L'identità: Storie, volti e voci al femminile Poltrone Rosse



Politica

Dimissioni in blocco di opposizione e maggioranza. Azzerata la Vigilanza Rai

di Giuseppe Ariola -


La commissione di Vigilanza Rai è azzerata. Nel giro di poche ore tutti i suoi componenti si sono infatti dimessi. Ad aprire le danze sono stati quelli di opposizione, con in testa l’ormai ex presidente, Barbara Floridia del Movimento 5 Stelle. Se il motivo principale di questa scelta risiede nella paralisi che ormai da lunghi mesi attanaglia la Vigilanza Rai, dove la maggioranza fa puntualmente mancare il numero legale necessario all’avvio dei lavori, a supporto della propria decisione i partiti di minoranza denunciano anche quella che considerano una serie di ulteriori criticità che ruotano attorno al servizio pubblico. Dai poco apprezzati nuovi palinsesti al calo dello share. Dall’aumento dei contratti esterni, a scapito del pluralismo e della valorizzazione delle risorse interne, alla denuncia del mancato rispetto del Regolamento Ue noto come Media Freedom Act.

La linea di maggioranza e opposizione

Insomma, mettono nero su bianco deputati e senatori dimissionari di opposizione, sarebbe in atto un “progressivo declino del servizio pubblico”. Una tendenza che la Vigilanza Rai, è la tesi, non sarebbe nelle condizioni di invertire proprio per l’immobilismo in cui versa da mesi. Di contro, i parlamentari del centrodestra, nell’annunciare anche il loro di passo indietro dalla commissione, denunciano quella che definiscono una “una vergognosa pantomima inscenata dalle opposizioni che hanno la smania di continuare a monopolizzare il Servizio pubblico, dopo aver perso il governo della Nazione per volontà degli italiani”. Un epilogo senza precedenti al quale si è arrivati dopo mesi di tira e molla e senza che neanche l’invito del Presidente della Repubblica a trovare una soluzione riuscisse a fare breccia. Tutto ha avuto inizio con il mancato accordo sulla nomina di Simona Agnes, in quota Forza Italia, alla Presidenza della Rai.

Il caso Agnes

La ratifica della proposta avanzata dal Consiglio di Amministrazione del servizio radiotelevisivo pubblico necessita del favore dei due terzi dei componenti della commissione parlamentare. La sola maggioranza non è quindi autosufficiente in tal senso e la mancata intesa con l’opposizione ha condotto – e protratto probabilmente troppo a lungo – a una paralisi dei lavori poi ieri degenerata. Ed è qui che il fronte delle accuse diventa incrociato. Perché se l’opposizione incolpa la maggioranza di aver bloccato la Vigilanza Rai disertando i lavori, il centrodestra sostiene aver abbandonato una commissione “che è stata occupata, sequestrata e strumentalizzata in maniera irresponsabile dalla sinistra” che ha impedito la designazione della Agnes.

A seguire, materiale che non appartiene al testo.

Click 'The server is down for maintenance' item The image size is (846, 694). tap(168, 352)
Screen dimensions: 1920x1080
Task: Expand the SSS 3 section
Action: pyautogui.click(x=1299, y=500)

Vigilanza Rai azzerata e difficoltà di formare una nuova commissione

Comunque sia, la palla adesso passa nelle mani dei presidenti di Camera e Senato a cui toccherà provare a sbrogliare l’intricata matassa. Ma se la maggioranza si dice disponibile alla nascita di una nuova commissione con l’obiettivo di “dare in tempi rapidi un presidente alla Rai”, di certo non sarà facile far cambiare idea all’opposizione, che non sembra intenzionata ad abbandonare le barricate sulle quali si è trincerata. E senza alcuna soluzione utile a risolvere l’impasse sulla presidenza della Rai all’orizzonte, il rischio è che anche gli eventuali passaggi necessari affinché la commissione nasca nuovamente e torni nel pieno delle sue funzioni si rivelino del tutto inutili.